In ASCII mode, characters in the range U+0..U+7F, except for U+2D
("-"), are encoded literally as themselves.
In either mode, character U+2D ("-") is encoded as "--".
If the current mode is incapable of encoding the next character,
output "-" and switch modes.
The previous non-ASCII character is not forgotten during excursions
into ASCII mode.
To decode a sequence of ASCII characters into a sequence of Unicode
characters:
Start in base-32 mode, with a previous non-ASCII character of U+1A0.

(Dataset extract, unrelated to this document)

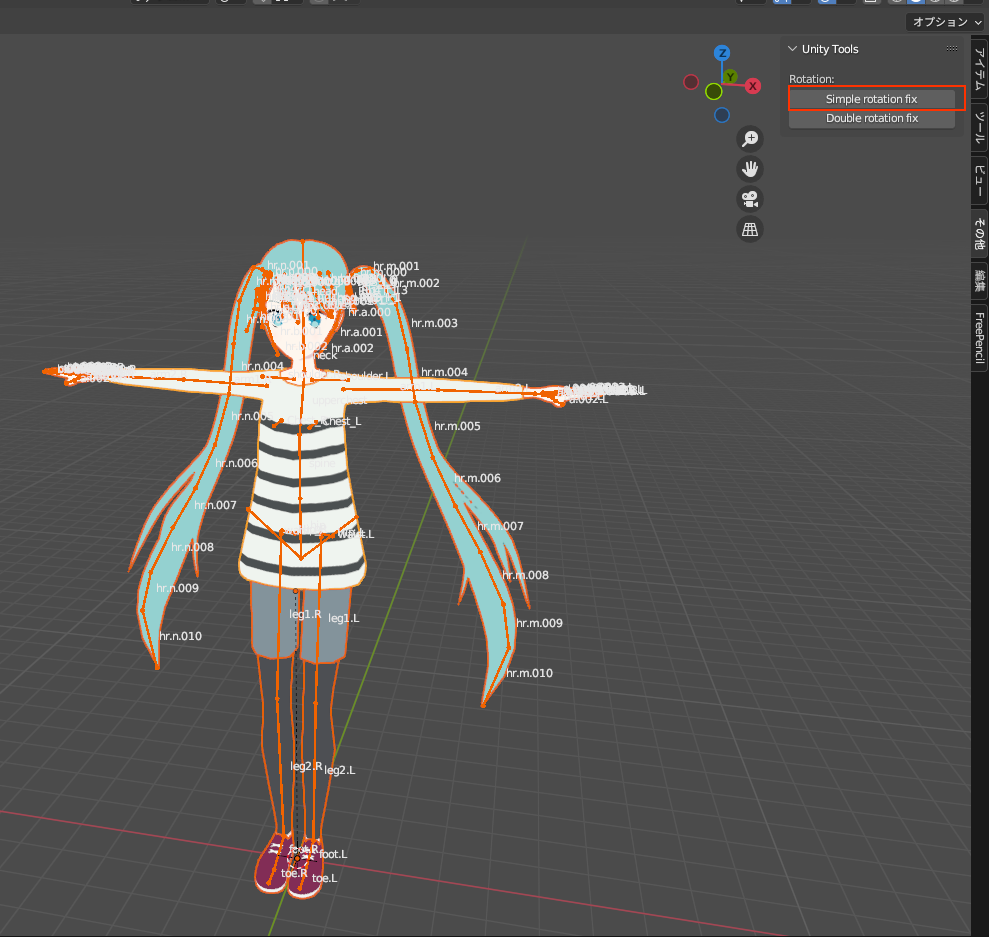989x937 pixels.
Task: Select the ビュー sidebar tab
Action: click(x=980, y=179)
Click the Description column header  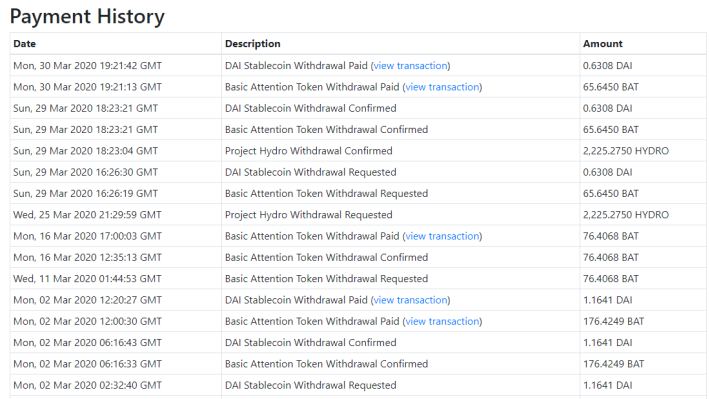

In base-32 mode, decode the various sizes of base-32 numbers as
indicated in the table above (the format is implied by the first
character). Sign-extend the value to 32 bits and add it to the
previous non-ASCII character. If bit 31 is set in the result, clear
it. Output the result, and remember it for the next non-ASCII
character.
In ASCII mode, decode all characters as themselves, except for 2D
("-").
In either mode, decode "--" as "-".
In either mode, "-" not followed by "-" switches modes. This
requires one character lookahead.
The previous non-ASCII character is not forgotten during excursions
into ASCII mode.
Examples:
Suppose the string we wish to encode is
"AMURONAMIE-with-super-monkeys", where AMURONAMIE refers to a
particular sequence of five Japanese characters, whose iso-2022-jp
encoding is:
$B0B<<F`H~7C(B
The corresponding Unicode values are:
U+5B89 U+5BA4 U+5948 U+7F8E U+6075.
The 32-bit differences are:
0000 0000 0000 0000 0101 1001 1110 1001
0000 0000 0000 0000 0000 0000 0001 1011
1111 1111 1111 1111 1111 1101 1010 0100
0000 0000 0000 0000 0010 0110 0100 0110
1111 1111 1111 1111 1110 0000 1110 0111
The truncated bit strings are:
0 0101 1001 1110 1001
0 0001 1011
1 1101 1010 0100
0 0010 0110 0100 0110
1 1110 0000 1110 0111
The quintet encodings are:
11000 10110 01111 01001
00000 11011
10111 01101 00100
11000 01001 10010 00110
11011 11000 00111 00111
The final encoded string is:
SQHB2VRF6SBK8VS99---with--super--monkeys
The encoding of "champs-elysee", with an acute accent over the
second-last "e", is:
-champs--elys-CB-e
Notice how the hyphens help humans pick out the readable ASCII parts
and ignore the base-32 gibberish.
Use with DNS:
It is recommended that a standard prefix (such as "u--") be chosen
for all domain labels that use this encoding, so that they can
be distinguished from ASCII labels, and so that they never begin
with a hyphen. A 3-character prefix leaves room for about thirty
characters in a small script like Cyrillic or Hebrew, or about
sixteen Han ideographs.
Hostnames are case insensitive, and that goes for the base-32 parts
as well as the ASCII parts. However, since existing ASCII domain
names are usually stored in lower case, it is recommended that the
base-32 portions of encoded names be stored in upper case, to help
humans with old software distinguish the ASCII from the base-32.
Humans with new software that interprets the encoding will, of
course, see the Unicode characters rather than the base-32 encoding.
Comparisons with other schemes:
FACE probably has similar efficiency to SACE, but seems conceptually
simpler. FACE is a little more human-friendly because gibberish and
ASCII are always separated by a hyphen.
FACE and SACE are both more efficient and much more human-friendly
than UTF-5.
RACE is quite efficient for strings that are limited to Latin-1 plus
one other cluster of 256 characters, but one deviation from this set
causes the compression to break down for the entire string. FACE
and SACE are more tolerant of outliers, more efficient for Japanese
and Korean (which use small clusters of syllabic characters in
addition to thousands of Han ideographs), and more human-friendly.
References:
FACE borrows heavily from UTF-5, SACE, and RACE.